# EXERCISE TASKS
a. Say whether each statement below agrees with the text on Nassau County tax mailers. For each, answer yes or no and quote the deciding words of the text. (i) Driscoll included 150,000 inserts with tax bills last year. (ii) The third flyer shows that 71% of the property tax bill comes from county taxes. (iii) The second mailer depicts a green stop sign.
b. From the text on Nassau County tax mailers, copy the stretch from "The third flyer" through "budget documents show.".

# TEXT PASSAGE
Driscoll kicked off the mailer war last year when she included 150,000 inserts with tax bills asserting that tax bills for thousands of town residents may have contained errors stemming from reassessment.
Driscoll also sent out inserts last month, along with what the town described as a "corrected tax bill." The inserts argue, "Taxpayers deserve better from the Nassau County Assessor."
The mailers referred to the fact that Nassau sent revised data for 9,000 tax bills after the 2020-21 tax roll was finalized last September.
Such revisions are not "errors," county officials say, but merely changes required after conclusion of judicial proceedings in tax challenge cases.
County officials acknowledge they have sent tax receivers in Hempstead, Oyster Bay and North Hempstead towns revised data to compute new bills because of assessment reductions granted after the roll was set.
Curran's mailers defending her record on reassessment have gone out over the past few weeks.
The first pamphlet stressed that homeowners can challenge their property assessments if they believe they are too high. The piece includes a photo of a home and a stethoscope, with the slogan: "The Prescription for Lower Taxes."
Curran says: "I always have and always will stand with the taxpayer to enforce the right to challenge the value of property."
A second mailer, issued early last month, suggests another avenue for tax relief. It says Nassau "is Temporarily Pausing Property Value Updates for One Year," and depicts a red pause button.
The mailer refers to a decision by the Curran administration to hold home values steady in the 2022-23 tax year.
The administration feared changes were ill-advised because the market was surging as a result of the pandemic-fueled housing boom. Officials say they are waiting for the market to cool off before updating property values further.
The third flyer raised the school tax issue. It features a pie chart showing that 71% of the property tax bill derives from school taxes.
"Nassau County DID NOT RAISE TAXES!" the mail piece proclaims.
In an interview, Blakeman called Curran's statement "patently false," because the county sewer district tax rose for many homeowners this year.
"It boggles my mind that she would write something that was so false and so political," Blakeman said of Curran's assertion that the county hadn't raised taxes.
While the county did not increase property taxes for its five major operating funds, it did increase the sewer tax levy by more than $5 million in 2021, county budget documents show.
That tax has fluctuated in recent years, both during Curran's administration and Mangano's, records show.
Fricchione, the county spokesman, said the sewer fund "fluctuates annually based on the Sewer District’s infrastructure and capital improvement needs, which are not tied to County property taxes."
The Mangano administration, Fricchione said, "was dependent on drawing down reserves in the amount of $76 million, especially in the post-Sandy years of repairs. The Nassau County Sewer and Storm Water Finance Authority, which oversees the district’s finances, routinely receives bipartisan support to fund infrastructure improvement and help expand services. It’s unfortunate that the Sewer District Fund is now being politicized in an election year and its expenses mischaracterized as tax-hikes."
Asked about the Curran mailer's comments about rising school taxes, Bill Heidenreich, Nassau County Council of School Superintendents president, said school property taxes are based on assessed values set by the county.
"The annual tax levy is set by each individual school district and once approved by local residents it is locked in," said Heidenreich, who also is superintendent of the Valley Stream Central High School District.
"School property taxes are determined by the Nassau County Assessor’s Office based on assessed property values, not local school districts," Heidenreich said.

# GIVEN MATERIAL
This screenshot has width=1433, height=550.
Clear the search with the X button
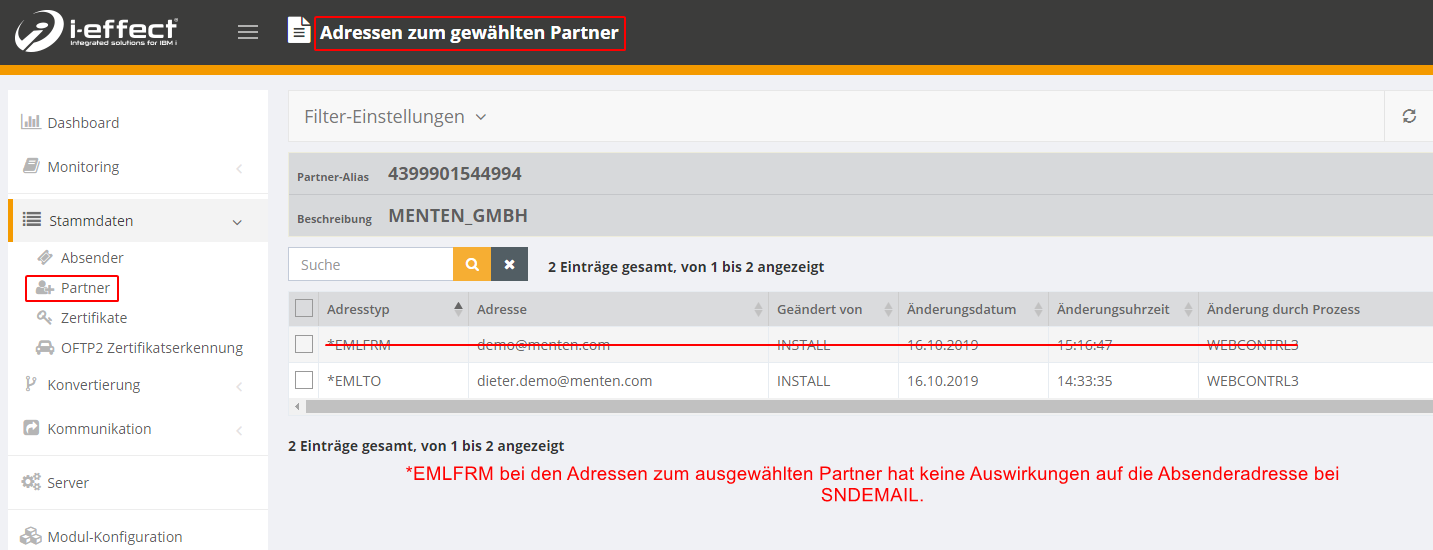point(509,265)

# ANSWERS TO THE EXERCISES
a.
(i) Yes: "she included 150,000 inserts with tax bills"
(ii) No: "71% of the property tax bill derives from school taxes"
(iii) No: "depicts a red pause button"

b.
The third flyer raised the school tax issue. It features a pie chart showing that 71% of the property tax bill derives from school taxes.
"Nassau County DID NOT RAISE TAXES!" the mail piece proclaims.
In an interview, Blakeman called Curran's statement "patently false," because the county sewer district tax rose for many homeowners this year.
"It boggles my mind that she would write something that was so false and so political," Blakeman said of Curran's assertion that the county hadn't raised taxes.
While the county did not increase property taxes for its five major operating funds, it did increase the sewer tax levy by more than $5 million in 2021, county budget documents show.